Rien d’extraordinaire me direz-vous dans cette rencontre. Bien sûr. Mais elle traduisait bien de part et d’autre une volonté : celle du débat avec des interlocuteurs à part entière, sans exclusive.

C’est donc très naturellement qu’en vous accueillant, le 11 juin, cette fois-ci rue de Varenne à l’Hôtel Matignon, le Premier ministre y fit référence, en nous indiquant que pour lui il n’y avait pas d’interlocuteur syndical privilégié. Tant mieux. Mais en existait-il avant ? Quoi qu’il en soit, cela ne nous donnera que plus de liberté pour dire franchement les choses, dans l’approbation comme dans le refus, sur le seul critère de ce que nous sommes, de ce que nous pensons, de ce que nous proposons.

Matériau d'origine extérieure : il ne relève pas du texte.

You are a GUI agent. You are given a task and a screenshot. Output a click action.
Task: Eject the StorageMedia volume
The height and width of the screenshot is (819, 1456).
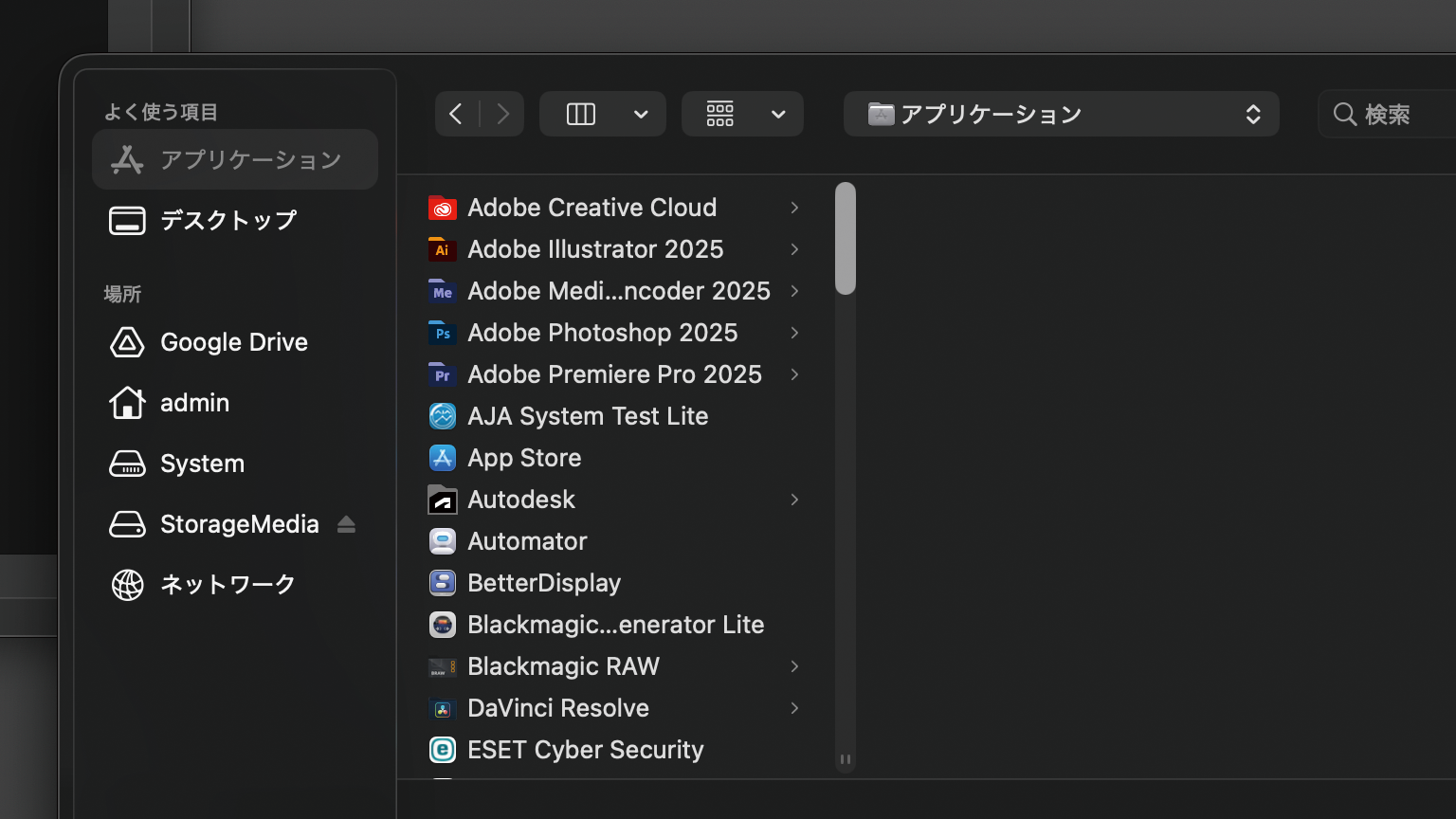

Passons tout de suite à l’exercice pratique de ce principe puisque l’occasion nous est donnée avec la déclaration de politique générale dont vous pouvez lire une analyse plus complète en pages intérieures. À tout le moins, nous ne sommes pas satisfaits. La chose est claire. Plus, nous sommes inquiets. Pire, nous condamnons l’agression contre les familles de l’encadrement !

Monsieur le Premier ministre, nous sommes preneurs quand vous faites un pas vers le contrat de générations que la CFE-CGC propose pour permettre l’embauche de 200 000 jeunes. Oui, nous sommes intéressés par une loi-cadre sur la durée du travail qui permette d’ouvrir de vraies négociations sociales.

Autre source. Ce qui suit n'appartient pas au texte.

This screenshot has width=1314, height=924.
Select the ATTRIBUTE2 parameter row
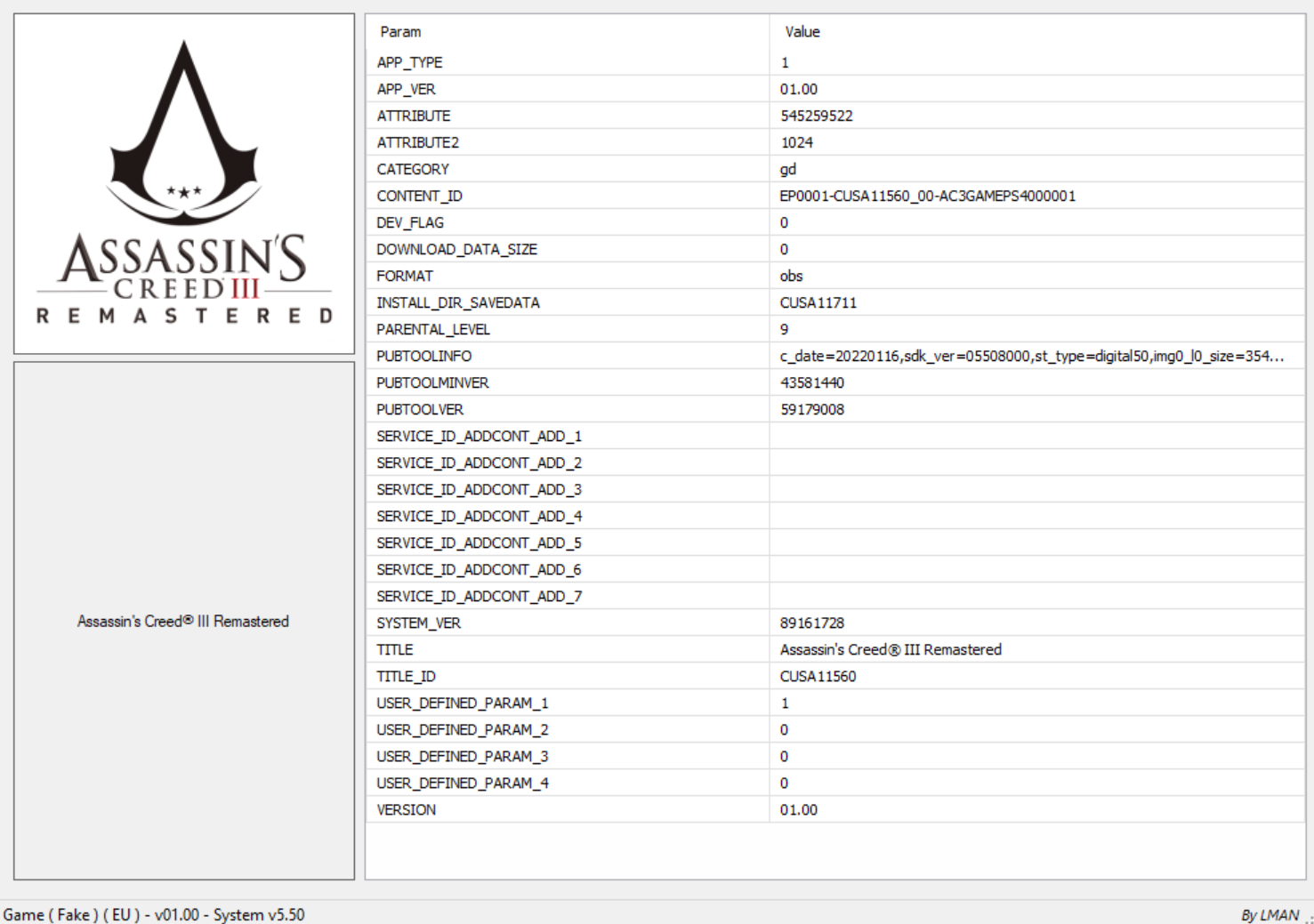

Mais beaucoup trop de questions urgentes restent à l’état de virtualité et sont reportées à une date ultérieure. Ceux notamment qui se battent face à des plans sociaux qui, eux, ne se ralentissent pas, ou qui sont au chômage depuis trop longtemps, n’ont pas le temps d’attendre.

Monsieur le Premier ministre, la qualification est la grande oubliée du programme d’action du gouvernement, mais l’encadrement ne l’est pas, dès lors qu’il s’agir de mettre la main à la poche… Dans un projet où manifestement le nivellement par le bas l’emporte sur un soutien massif et volontariste à la qualification via la formation, les rémunérations, l’accès à l’emploi des jeunes diplômés… on ne se souvient de l’encadrement que pour l’exclure du bénéfice des allocations familiales.

Monsieur le Premier ministre, je vous répète ce que je vous ai déjà dit : le divorce est partout entre les entreprises et leur encadrement. Le fossé s’élargit chaque jour, toutes les enquêtes le montrent. Si le gouvernement de la République poursuit lui aussi une politique de découragement et de démotivation par la taxation systématique de la connaissance, de la compétence et de l’exercice des responsabilités, alors les temps de l’impuissance et de la tourmente se rapprocheront dangereusement.